»»

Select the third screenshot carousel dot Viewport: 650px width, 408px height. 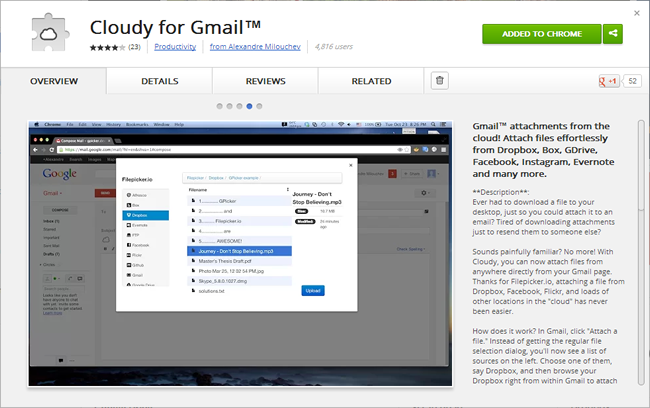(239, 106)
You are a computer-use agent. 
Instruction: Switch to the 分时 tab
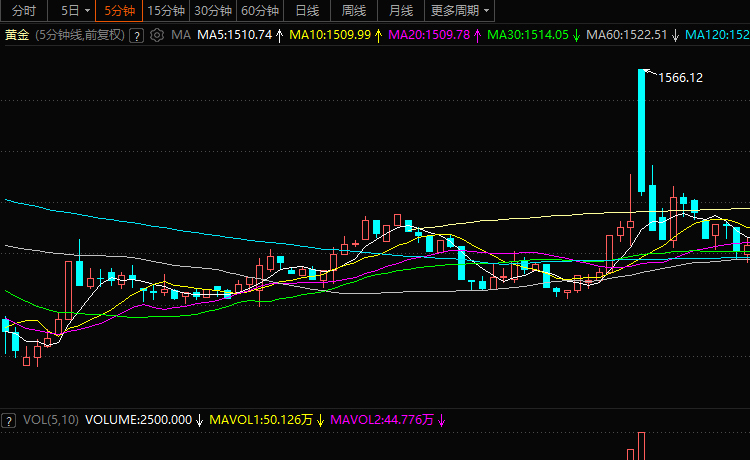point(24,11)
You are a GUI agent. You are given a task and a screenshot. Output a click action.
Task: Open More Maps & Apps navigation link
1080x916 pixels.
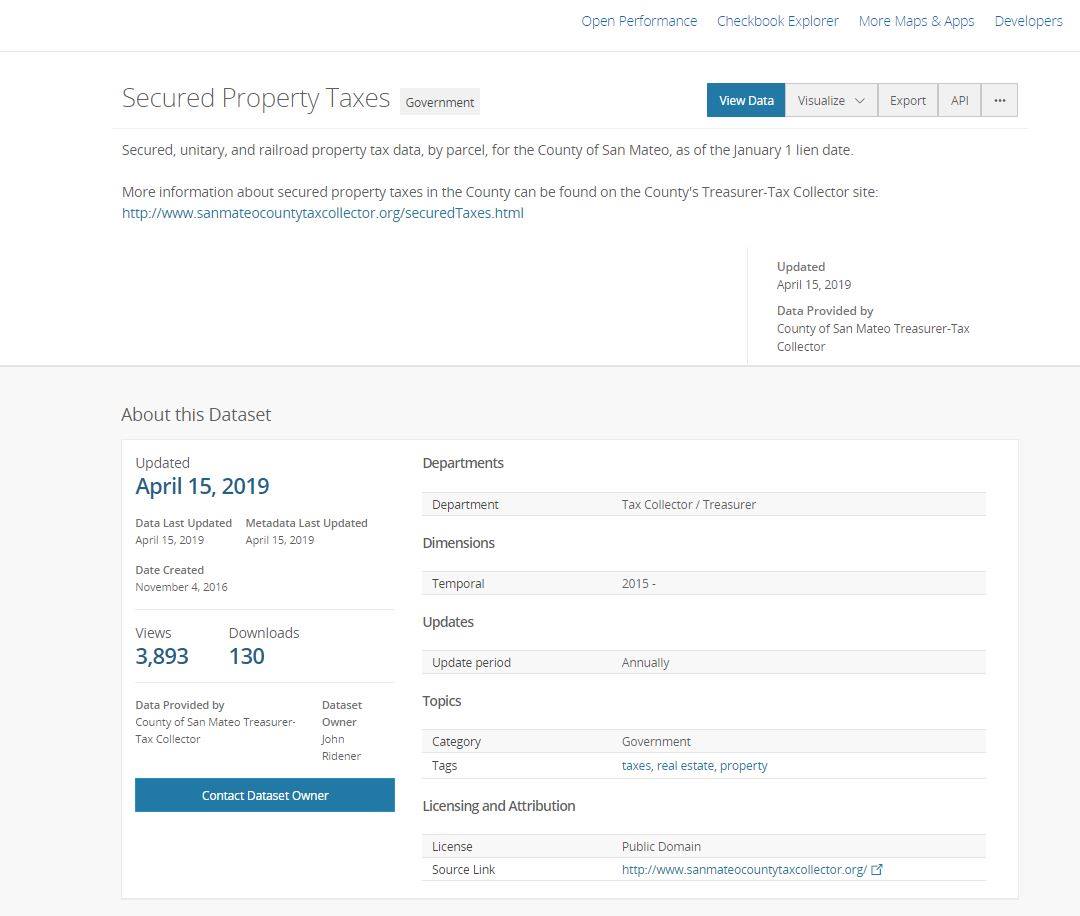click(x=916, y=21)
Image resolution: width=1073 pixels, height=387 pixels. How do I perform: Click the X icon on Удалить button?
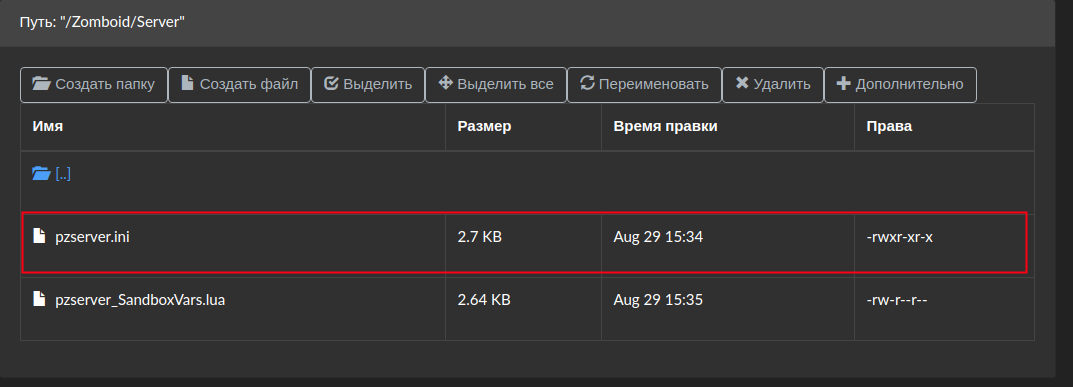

««

• **Task instructions**: Where does the word "agent" appear in the material above? Copy every line that holds it.

• **Exercise result**:
You are a computer-use agent. 
You are a GUI agent. You are given a task and a screenshot. Output a click action.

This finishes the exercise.